[Experimental] This function performs a search on the school directory at uiv.cz and returns the resulting export - either the XLS file or the data, or both. The school directory is a version of the school register: unlike the core register, it contains contact information but lacks some other information (such as unique address identification.) Use vz_get_register() for the core register.

vz_get_directory(
  tables = c("addresses", "schools", "locations", "specialisations"),
  ...,
  return_tibbles = FALSE,
  write_files = TRUE,
  dest_dir = getwd()
)

Arguments

tables

a character vector of tables to retrieve. See ** Tables** below.

...

key-value pairs of search fields. Use vz_get_search_fields() to see a list of fields and their potential values.

return_tibbles

Whether to return the data (if TRUE) or only download the files (if FALSE).

write_files

Whether to write the XLS files locally.

dest_dir

Directory in which to write XLS files. Defaults to working directory.

Value

A list of a tibbles if return_tibbles = TRUE, a single tibble if only one table name is passed tables, otherwise a character vector of paths to the downloaded *.xls files.
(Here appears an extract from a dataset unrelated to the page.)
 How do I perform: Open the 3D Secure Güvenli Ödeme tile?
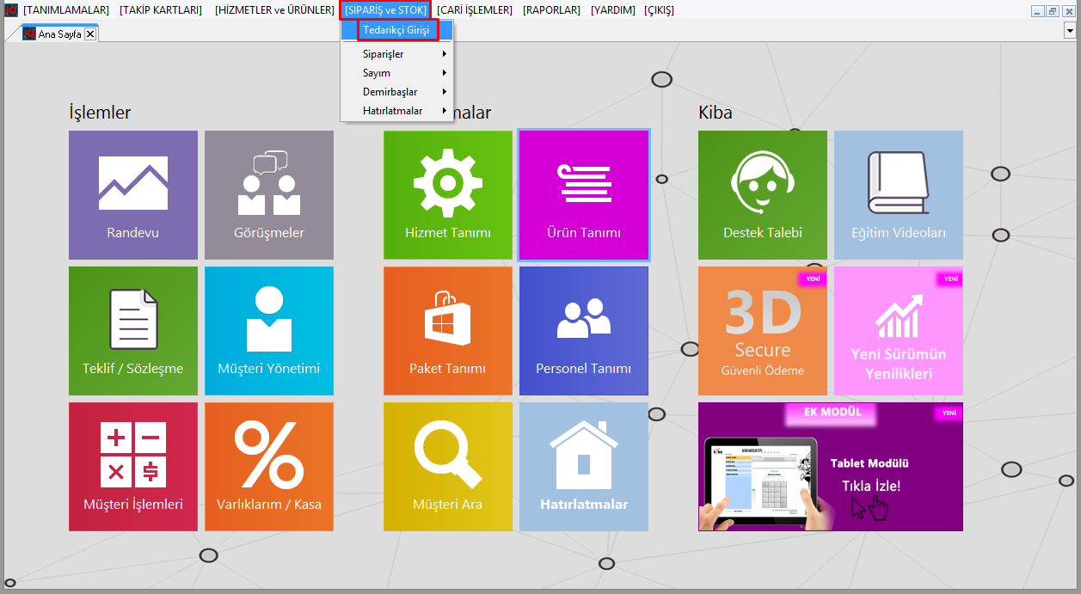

if return_tibbles is TRUE, a named list of tibbles, with a tibble for each table in tables with the corresponding name, unless the function was called with a tables parameter of length one, in which case the result is a tibble; if return_tibbles is FALSE, the result is a character vector of file paths. Note that the downloaded XLS files are in fact HTML files and you are best off loading them using vz_load_directory() and tidying with vz_load_directory, though they can be opened in Excel too.

Tables

Tables can include "addresses", "schools", "locations", "specialisations". If you need more tables based on the same query (fields), pass them into a single function call in order to avoid burdening the data provider's server (the server needs to perform a search for each function call; there is no caching and no data dumps are made available).

What this does

The function

  • performs a search on the school directory at uiv.cz

  • by default the search is for all schools, unless ... params are set to narrow down the search

  • traverses the results to the export links

  • downloads the XLS files

  • loads them into tibbles if return_tibbles is TRUE

This is the only way to get to the data - there are no static dumps available. At the same time, no intense web scraping takes place - only individual export files (max 4 per call) are downloaded the same way as it would be done manually.

Note

To avoid blitzing the data provider's server with many heavy requests:

  1. If you need more tables based on the same search, pass it in one call, using the tables argument. This means that only one initial search is peformed.

  2. Only ask for the tables you need.

  3. If you need a subset of the data, use the fields (...) argument

  4. If you need multiple subsets of the data, try to do that via the fields (...) argument too, though that may not always be possible.

  5. If you are downloading a large dump and reusing it in a pipeline, keep the downloaded XLS files (or your own export) locally (setting write_files to TRUE), use caching and avoid calling this function repeatedly (ideally make any reruns conditional on the age of the stored export or use a pipeline management framework such as targets.

Examples

vz_get_directory("addresses", uzemi = "CZ010", return_tibbles = TRUE, write_files = TRUE)
#> Downloaded 533.56 kB
#> # A tibble: 966 x 27 #> red_izo ico zrizovatel uzemi kraj spravni_urad orp plny_nazev #> <chr> <chr> <chr> <chr> <chr> <chr> <chr> <chr> #> 1 6000002… 49625… 6 CZ01… Hlavn… B11000 1101 "Mateřská škola s… #> 2 6000002… 61379… 6 CZ01… Hlavn… B11000 1112 "Církevní mateřsk… #> 3 6000002… 25765… 5 CZ01… Hlavn… B11000 1112 "Modrý klíč - zák… #> 4 6000002… 60437… 6 CZ01… Hlavn… B11000 1113 "Církevní mateřsk… #> 5 6000002… 25143… 5 CZ01… Hlavn… B11000 1113 "Bilingvální mate… #> 6 6000002… 25637… 5 CZ01… Hlavn… B11000 1116 "Soukromá mateřsk… #> 7 6000002… 25642… 5 CZ01… Hlavn… B11000 1113 "Soukromá mateřsk… #> 8 6000002… 49625… 6 CZ01… Hlavn… B11000 1107 "Katolická mateřs… #> 9 6000003… 60447… 6 CZ01… Hlavn… B11000 1108 "Církevní mateřsk… #> 10 6000003… 61507… 5 CZ01… Hlavn… B11000 1109 "Mateřská škola -… #> # … with 956 more rows, and 19 more variables: zkraceny_nazev <chr>, #> # ulice <chr>, c_p <chr>, c_or <chr>, c_obce <chr>, psc <chr>, misto <chr>, #> # telefon <chr>, fax <chr>, email_1 <chr>, email_2 <chr>, www <chr>, #> # id_dat_schranky_subjektu <chr>, reditel <chr>, x <chr>, je_ovm <chr>, #> # zuj <chr>, email_zrizovatele <chr>, id_dat_schranky_zrizovatele <chr>